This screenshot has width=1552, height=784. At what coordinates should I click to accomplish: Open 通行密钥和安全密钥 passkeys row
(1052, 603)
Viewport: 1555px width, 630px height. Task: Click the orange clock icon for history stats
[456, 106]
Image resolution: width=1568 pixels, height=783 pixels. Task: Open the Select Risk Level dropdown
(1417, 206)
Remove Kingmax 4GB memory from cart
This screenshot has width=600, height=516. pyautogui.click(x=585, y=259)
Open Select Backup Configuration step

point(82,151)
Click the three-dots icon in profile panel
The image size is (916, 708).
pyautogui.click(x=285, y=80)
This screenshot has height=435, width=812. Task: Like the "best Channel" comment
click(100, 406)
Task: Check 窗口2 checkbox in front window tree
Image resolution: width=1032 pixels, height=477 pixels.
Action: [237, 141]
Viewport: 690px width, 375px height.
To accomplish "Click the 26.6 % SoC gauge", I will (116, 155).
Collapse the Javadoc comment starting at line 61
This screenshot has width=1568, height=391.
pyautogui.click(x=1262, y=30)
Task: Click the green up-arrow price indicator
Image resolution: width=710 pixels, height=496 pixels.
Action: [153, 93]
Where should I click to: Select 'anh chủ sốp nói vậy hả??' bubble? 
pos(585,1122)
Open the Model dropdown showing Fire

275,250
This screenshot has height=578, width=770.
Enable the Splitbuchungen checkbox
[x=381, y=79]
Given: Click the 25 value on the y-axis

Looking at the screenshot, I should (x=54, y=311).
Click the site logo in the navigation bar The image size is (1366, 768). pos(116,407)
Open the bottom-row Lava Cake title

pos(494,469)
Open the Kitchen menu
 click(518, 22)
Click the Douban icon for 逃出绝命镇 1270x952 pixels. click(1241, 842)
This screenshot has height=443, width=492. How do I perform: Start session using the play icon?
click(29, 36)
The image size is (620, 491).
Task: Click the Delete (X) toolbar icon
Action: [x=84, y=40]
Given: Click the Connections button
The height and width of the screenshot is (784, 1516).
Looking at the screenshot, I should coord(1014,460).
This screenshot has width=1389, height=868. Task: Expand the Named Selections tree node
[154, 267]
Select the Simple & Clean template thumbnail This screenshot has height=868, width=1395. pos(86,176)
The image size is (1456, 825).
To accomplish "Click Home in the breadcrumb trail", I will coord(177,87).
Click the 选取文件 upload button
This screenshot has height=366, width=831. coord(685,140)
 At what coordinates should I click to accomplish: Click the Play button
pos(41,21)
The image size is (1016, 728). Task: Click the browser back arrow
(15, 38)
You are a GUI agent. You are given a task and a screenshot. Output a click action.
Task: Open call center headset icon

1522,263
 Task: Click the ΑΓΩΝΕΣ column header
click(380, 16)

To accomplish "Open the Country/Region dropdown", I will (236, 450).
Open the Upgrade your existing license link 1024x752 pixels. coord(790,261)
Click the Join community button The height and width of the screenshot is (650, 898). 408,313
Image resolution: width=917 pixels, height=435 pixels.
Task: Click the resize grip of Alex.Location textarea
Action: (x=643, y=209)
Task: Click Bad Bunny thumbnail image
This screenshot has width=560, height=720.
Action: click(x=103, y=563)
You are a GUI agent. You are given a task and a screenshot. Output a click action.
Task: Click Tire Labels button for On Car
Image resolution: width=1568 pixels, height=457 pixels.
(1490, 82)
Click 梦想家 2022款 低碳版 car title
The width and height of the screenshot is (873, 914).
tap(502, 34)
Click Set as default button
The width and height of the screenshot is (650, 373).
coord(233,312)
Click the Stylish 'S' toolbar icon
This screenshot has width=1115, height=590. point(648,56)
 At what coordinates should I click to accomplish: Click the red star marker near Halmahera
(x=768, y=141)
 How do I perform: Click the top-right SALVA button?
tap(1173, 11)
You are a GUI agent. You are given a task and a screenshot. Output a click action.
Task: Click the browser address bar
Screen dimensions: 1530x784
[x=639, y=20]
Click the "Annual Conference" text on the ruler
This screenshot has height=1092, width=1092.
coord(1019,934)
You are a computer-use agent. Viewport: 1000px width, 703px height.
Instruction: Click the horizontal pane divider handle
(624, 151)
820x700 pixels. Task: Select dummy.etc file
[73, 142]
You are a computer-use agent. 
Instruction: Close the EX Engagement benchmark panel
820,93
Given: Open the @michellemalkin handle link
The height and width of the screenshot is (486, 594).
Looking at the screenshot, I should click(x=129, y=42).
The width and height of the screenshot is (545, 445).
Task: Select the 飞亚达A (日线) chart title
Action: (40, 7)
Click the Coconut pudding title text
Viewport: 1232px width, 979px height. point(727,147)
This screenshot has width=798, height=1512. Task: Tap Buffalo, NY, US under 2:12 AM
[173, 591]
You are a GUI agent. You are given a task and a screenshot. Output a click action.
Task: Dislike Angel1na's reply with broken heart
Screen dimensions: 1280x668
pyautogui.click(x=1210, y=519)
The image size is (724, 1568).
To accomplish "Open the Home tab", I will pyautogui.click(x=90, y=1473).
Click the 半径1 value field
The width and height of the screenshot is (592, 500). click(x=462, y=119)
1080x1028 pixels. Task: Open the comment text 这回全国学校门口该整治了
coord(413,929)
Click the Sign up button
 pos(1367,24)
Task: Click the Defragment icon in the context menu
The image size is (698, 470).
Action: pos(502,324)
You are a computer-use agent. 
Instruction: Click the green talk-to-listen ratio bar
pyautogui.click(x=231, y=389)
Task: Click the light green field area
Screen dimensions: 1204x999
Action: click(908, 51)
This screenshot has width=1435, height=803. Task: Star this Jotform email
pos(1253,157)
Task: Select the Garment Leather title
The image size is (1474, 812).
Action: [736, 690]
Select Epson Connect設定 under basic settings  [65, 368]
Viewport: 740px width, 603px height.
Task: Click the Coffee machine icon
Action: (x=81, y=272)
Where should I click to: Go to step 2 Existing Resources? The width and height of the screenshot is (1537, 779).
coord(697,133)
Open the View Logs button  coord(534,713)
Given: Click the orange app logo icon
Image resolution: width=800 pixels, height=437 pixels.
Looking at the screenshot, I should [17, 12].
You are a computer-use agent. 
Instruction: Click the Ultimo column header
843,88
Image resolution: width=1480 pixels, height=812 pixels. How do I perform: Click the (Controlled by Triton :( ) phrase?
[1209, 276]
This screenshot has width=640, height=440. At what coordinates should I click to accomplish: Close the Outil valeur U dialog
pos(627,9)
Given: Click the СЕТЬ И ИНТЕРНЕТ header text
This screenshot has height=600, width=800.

----

TASK DETAILS: When you transcribe the listing, make each line match the original exactly.

SOLVED EXERCISE:
This screenshot has width=1552, height=784. At what coordinates should I click to accomplish: Open 通行密钥和安全密钥 passkeys row
(1052, 603)
Viewport: 1555px width, 630px height. Task: Click the orange clock icon for history stats
[456, 106]
Image resolution: width=1568 pixels, height=783 pixels. Task: Open the Select Risk Level dropdown
(1417, 206)
Remove Kingmax 4GB memory from cart
This screenshot has width=600, height=516. pyautogui.click(x=585, y=259)
Open Select Backup Configuration step

point(82,151)
Click the three-dots icon in profile panel
The image size is (916, 708).
pyautogui.click(x=285, y=80)
This screenshot has height=435, width=812. Task: Like the "best Channel" comment
click(100, 406)
Task: Check 窗口2 checkbox in front window tree
Image resolution: width=1032 pixels, height=477 pixels.
Action: [237, 141]
Viewport: 690px width, 375px height.
To accomplish "Click the 26.6 % SoC gauge", I will (116, 155).
Collapse the Javadoc comment starting at line 61
This screenshot has width=1568, height=391.
pyautogui.click(x=1262, y=30)
Task: Click the green up-arrow price indicator
Image resolution: width=710 pixels, height=496 pixels.
Action: [153, 93]
Where should I click to: Select 'anh chủ sốp nói vậy hả??' bubble? 
pos(585,1122)
Open the Model dropdown showing Fire

275,250
This screenshot has height=578, width=770.
Enable the Splitbuchungen checkbox
[x=381, y=79]
Given: Click the 25 value on the y-axis

Looking at the screenshot, I should (x=54, y=311).
Click the site logo in the navigation bar The image size is (1366, 768). pos(116,407)
Open the bottom-row Lava Cake title

pos(494,469)
Open the Kitchen menu
 click(518, 22)
Click the Douban icon for 逃出绝命镇 1270x952 pixels. click(1241, 842)
This screenshot has height=443, width=492. How do I perform: Start session using the play icon?
click(29, 36)
The image size is (620, 491).
Task: Click the Delete (X) toolbar icon
Action: [x=84, y=40]
Given: Click the Connections button
The height and width of the screenshot is (784, 1516).
Looking at the screenshot, I should coord(1014,460).
This screenshot has width=1389, height=868. Task: Expand the Named Selections tree node
[154, 267]
Select the Simple & Clean template thumbnail This screenshot has height=868, width=1395. pos(86,176)
The image size is (1456, 825).
To accomplish "Click Home in the breadcrumb trail", I will coord(177,87).
Click the 选取文件 upload button
This screenshot has height=366, width=831. coord(685,140)
 At what coordinates should I click to accomplish: Click the Play button
pos(41,21)
The image size is (1016, 728). Task: Click the browser back arrow
(15, 38)
You are a GUI agent. You are given a task and a screenshot. Output a click action.
Task: Open call center headset icon

1522,263
 Task: Click the ΑΓΩΝΕΣ column header
click(380, 16)

To accomplish "Open the Country/Region dropdown", I will (236, 450).
Open the Upgrade your existing license link 1024x752 pixels. coord(790,261)
Click the Join community button The height and width of the screenshot is (650, 898). 408,313
Image resolution: width=917 pixels, height=435 pixels.
Task: Click the resize grip of Alex.Location textarea
Action: (x=643, y=209)
Task: Click Bad Bunny thumbnail image
This screenshot has width=560, height=720.
Action: click(x=103, y=563)
You are a GUI agent. You are given a task and a screenshot. Output a click action.
Task: Click Tire Labels button for On Car
Image resolution: width=1568 pixels, height=457 pixels.
(1490, 82)
Click 梦想家 2022款 低碳版 car title
The width and height of the screenshot is (873, 914).
tap(502, 34)
Click Set as default button
The width and height of the screenshot is (650, 373).
coord(233,312)
Click the Stylish 'S' toolbar icon
This screenshot has width=1115, height=590. point(648,56)
 At what coordinates should I click to accomplish: Click the red star marker near Halmahera
(x=768, y=141)
 How do I perform: Click the top-right SALVA button?
tap(1173, 11)
You are a GUI agent. You are given a task and a screenshot. Output a click action.
Task: Click the browser address bar
Screen dimensions: 1530x784
[x=639, y=20]
Click the "Annual Conference" text on the ruler
This screenshot has height=1092, width=1092.
coord(1019,934)
You are a computer-use agent. Viewport: 1000px width, 703px height.
Instruction: Click the horizontal pane divider handle
(624, 151)
820x700 pixels. Task: Select dummy.etc file
[73, 142]
You are a computer-use agent. 
Instruction: Close the EX Engagement benchmark panel
820,93
Given: Open the @michellemalkin handle link
The height and width of the screenshot is (486, 594).
Looking at the screenshot, I should click(x=129, y=42).
The width and height of the screenshot is (545, 445).
Task: Select the 飞亚达A (日线) chart title
Action: (40, 7)
Click the Coconut pudding title text
Viewport: 1232px width, 979px height. point(727,147)
This screenshot has width=798, height=1512. Task: Tap Buffalo, NY, US under 2:12 AM
[173, 591]
You are a GUI agent. You are given a task and a screenshot. Output a click action.
Task: Dislike Angel1na's reply with broken heart
Screen dimensions: 1280x668
pyautogui.click(x=1210, y=519)
The image size is (724, 1568).
To accomplish "Open the Home tab", I will pyautogui.click(x=90, y=1473).
Click the 半径1 value field
The width and height of the screenshot is (592, 500). click(x=462, y=119)
1080x1028 pixels. Task: Open the comment text 这回全国学校门口该整治了
coord(413,929)
Click the Sign up button
 pos(1367,24)
Task: Click the Defragment icon in the context menu
The image size is (698, 470).
Action: pos(502,324)
You are a computer-use agent. 
Instruction: Click the green talk-to-listen ratio bar
pyautogui.click(x=231, y=389)
Task: Click the light green field area
Screen dimensions: 1204x999
Action: click(908, 51)
This screenshot has width=1435, height=803. Task: Star this Jotform email
pos(1253,157)
Task: Select the Garment Leather title
The image size is (1474, 812).
Action: [736, 690]
Select Epson Connect設定 under basic settings  [65, 368]
Viewport: 740px width, 603px height.
Task: Click the Coffee machine icon
Action: (x=81, y=272)
Where should I click to: Go to step 2 Existing Resources? The width and height of the screenshot is (1537, 779).
coord(697,133)
Open the View Logs button  coord(534,713)
Given: Click the orange app logo icon
Image resolution: width=800 pixels, height=437 pixels.
Looking at the screenshot, I should [17, 12].
You are a computer-use agent. 
Instruction: Click the Ultimo column header
843,88
Image resolution: width=1480 pixels, height=812 pixels. How do I perform: Click the (Controlled by Triton :( ) phrase?
[1209, 276]
This screenshot has width=640, height=440. At what coordinates should I click to accomplish: Close the Outil valeur U dialog
pos(627,9)
Given: Click the СЕТЬ И ИНТЕРНЕТ header text
This screenshot has height=600, width=800.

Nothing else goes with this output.